*THE TASK*. Only certain lines below are wanted: those starting at the line containing "Viewport: 480px width, 800px height." and ending at the line containing "Open SlimCenter settings", both included, each retyped exactly.

*EXERCISE INPUTS*.
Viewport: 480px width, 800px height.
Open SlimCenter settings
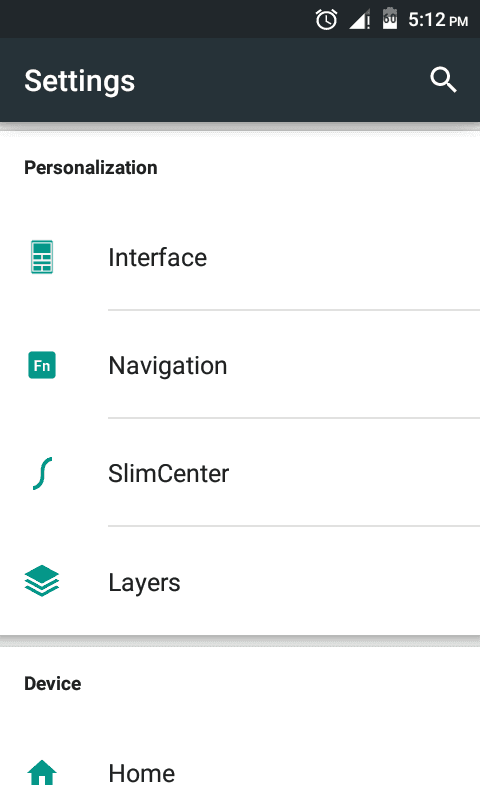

--

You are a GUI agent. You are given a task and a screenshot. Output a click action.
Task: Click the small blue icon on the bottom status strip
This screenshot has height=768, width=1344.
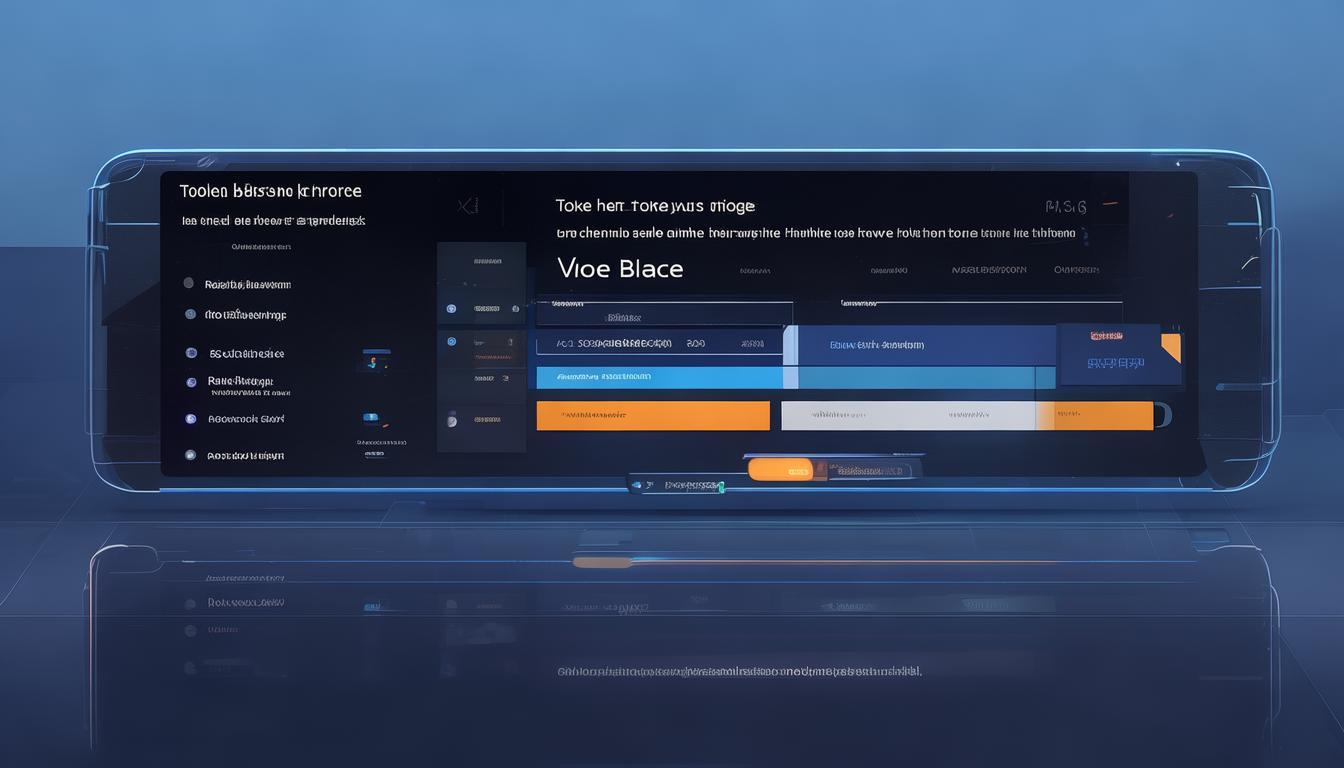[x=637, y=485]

---

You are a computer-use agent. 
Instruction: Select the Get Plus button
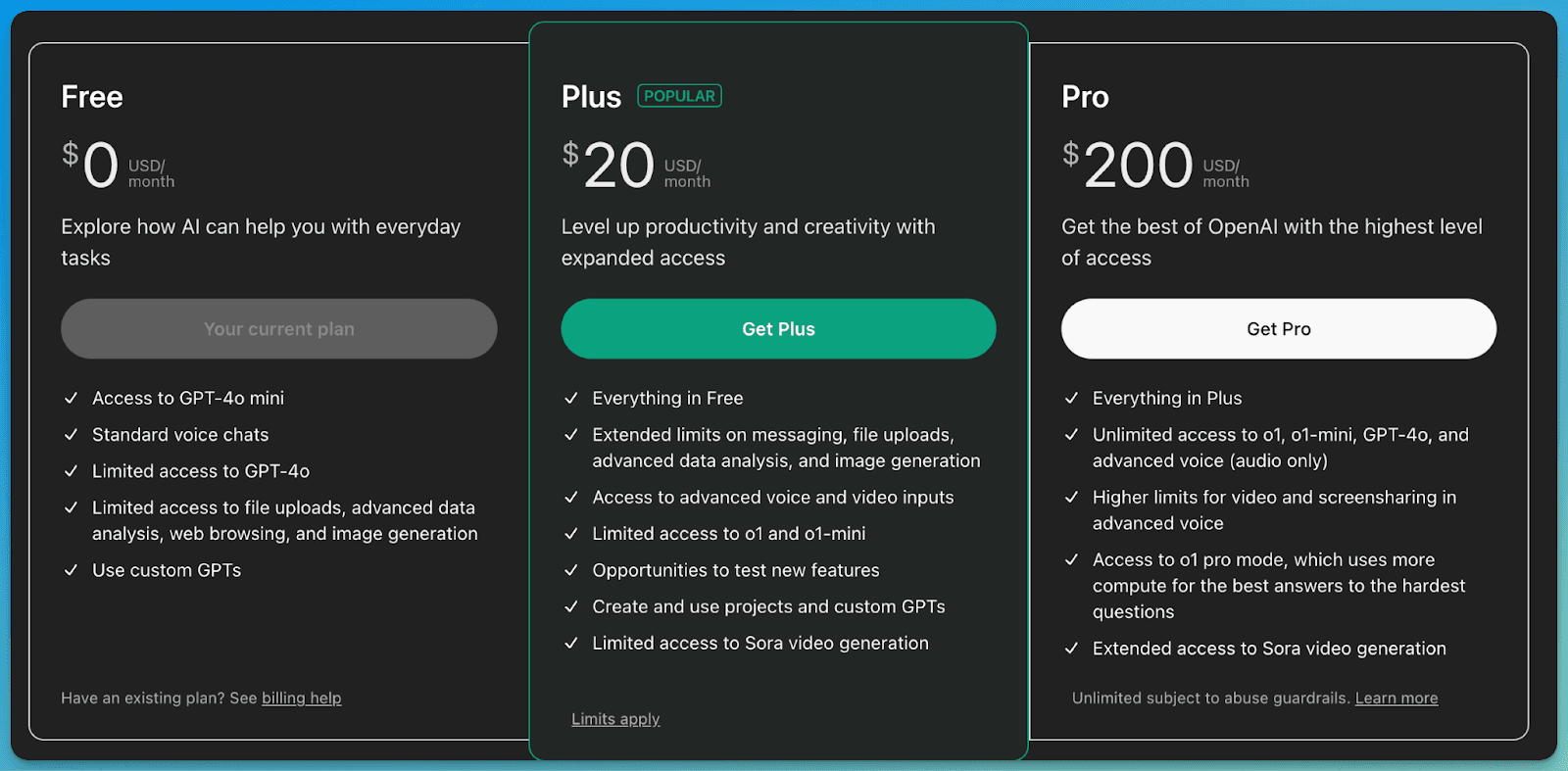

*RESULT OF THE TASK*.
Viewport: 480px width, 800px height.
Open SlimCenter settings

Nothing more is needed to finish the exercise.